The fundamental reasons why WTI Crude Oil continues to struggle are numerous. Not the least of which is the fact that the global economy is slowing down, and it looks like the demand for crude oil will suffer as a result. This is quite typical, because if industry is in going at full tilt, obviously it demands less in the way of energy. Beyond that, we also have geopolitical tensions that seemingly are ignored. As the Iranians and the Americans continue to go back and forth, and oil ignores all of these tensions ratcheting up, this tells me everything I need to know about the market: that there has been a fundamental shift in the way oil is priced.
The United States supplies 75% of its crude oil domestically, and then gets a majority of the rest of the crude oil from its neighboring Canada. The Iranians are but an afterthought. This is more about the Europeans that it is North America, which is where all of the demand for energy is coming from currently anyway. Beyond that, this is more of an Asian problem than anything else.
The candle stick for the trading session on Monday is very negative looking, even though we tried to gap higher.

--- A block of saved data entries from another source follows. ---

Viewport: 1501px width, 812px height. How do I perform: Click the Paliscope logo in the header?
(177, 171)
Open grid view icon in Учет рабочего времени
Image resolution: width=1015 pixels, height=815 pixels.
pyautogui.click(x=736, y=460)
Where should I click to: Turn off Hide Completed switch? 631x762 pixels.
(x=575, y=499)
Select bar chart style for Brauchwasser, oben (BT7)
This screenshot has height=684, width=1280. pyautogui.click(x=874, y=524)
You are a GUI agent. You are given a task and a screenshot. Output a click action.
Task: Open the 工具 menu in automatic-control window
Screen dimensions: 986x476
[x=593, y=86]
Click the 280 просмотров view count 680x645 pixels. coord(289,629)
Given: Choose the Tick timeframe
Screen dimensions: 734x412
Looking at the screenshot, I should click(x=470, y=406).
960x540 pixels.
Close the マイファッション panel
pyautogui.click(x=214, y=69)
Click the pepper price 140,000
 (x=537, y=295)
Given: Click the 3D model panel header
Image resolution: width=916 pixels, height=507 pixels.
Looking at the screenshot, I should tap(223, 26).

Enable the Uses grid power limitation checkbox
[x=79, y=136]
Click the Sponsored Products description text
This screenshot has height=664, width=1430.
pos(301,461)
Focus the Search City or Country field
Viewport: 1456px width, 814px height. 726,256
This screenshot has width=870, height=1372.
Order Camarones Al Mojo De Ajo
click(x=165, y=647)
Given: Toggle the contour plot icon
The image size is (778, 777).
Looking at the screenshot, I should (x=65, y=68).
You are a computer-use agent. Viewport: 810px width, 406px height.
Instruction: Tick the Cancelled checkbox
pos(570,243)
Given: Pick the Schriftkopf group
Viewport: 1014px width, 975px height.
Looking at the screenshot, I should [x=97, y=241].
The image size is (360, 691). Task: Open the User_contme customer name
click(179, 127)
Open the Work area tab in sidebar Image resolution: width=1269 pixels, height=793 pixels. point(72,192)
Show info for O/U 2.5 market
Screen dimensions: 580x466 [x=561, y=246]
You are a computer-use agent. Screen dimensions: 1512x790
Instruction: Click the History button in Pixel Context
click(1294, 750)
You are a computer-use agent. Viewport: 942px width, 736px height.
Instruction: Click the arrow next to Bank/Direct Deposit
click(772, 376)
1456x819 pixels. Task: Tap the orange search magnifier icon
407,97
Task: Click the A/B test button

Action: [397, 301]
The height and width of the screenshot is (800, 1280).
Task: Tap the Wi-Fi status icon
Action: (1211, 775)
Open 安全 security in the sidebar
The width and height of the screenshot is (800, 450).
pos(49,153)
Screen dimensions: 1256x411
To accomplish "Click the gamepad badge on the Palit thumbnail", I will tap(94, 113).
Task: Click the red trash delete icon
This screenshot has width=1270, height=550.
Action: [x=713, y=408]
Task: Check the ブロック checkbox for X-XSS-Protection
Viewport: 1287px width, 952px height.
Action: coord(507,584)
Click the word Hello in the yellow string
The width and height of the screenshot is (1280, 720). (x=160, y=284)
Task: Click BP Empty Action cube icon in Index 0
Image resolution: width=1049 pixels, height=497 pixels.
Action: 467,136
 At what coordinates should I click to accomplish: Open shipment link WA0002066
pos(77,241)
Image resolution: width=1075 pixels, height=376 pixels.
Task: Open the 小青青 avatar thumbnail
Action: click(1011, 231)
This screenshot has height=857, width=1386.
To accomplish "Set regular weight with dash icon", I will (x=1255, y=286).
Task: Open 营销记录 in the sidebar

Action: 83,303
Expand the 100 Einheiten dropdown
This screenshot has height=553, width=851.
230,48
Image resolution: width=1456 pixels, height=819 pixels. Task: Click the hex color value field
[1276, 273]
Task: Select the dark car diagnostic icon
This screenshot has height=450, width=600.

Star shaped candle suggests that we are going to drop a bit from here, perhaps trying to test the $55 level underneath. That’s an area of that has caused a bit of a bounce and that shouldn’t be much of a surprise considering that it’s a large, round, psychologically significant figure. Even with that, I believe that we will eventually break down below that level, but it may take several attempts. The crude oil market does tend to move in five dollar increments, and I don’t see anything on this chart that’s going to change that situation.
The 50 day EMA is sitting just above the $57.50 level, which is also just above the candle stick for the day. The market breaking above there would of course be very bullish, but at this point it just doesn’t seem like it’s going to happen anytime soon. With that in mind I continue to short rallies that show signs of exhaustion on short-term charts, although I don’t necessarily believe we are going to see massive moves in the near term. That being said, I believe that this market continues to be very negative, but we may have the occasional short-term bounce.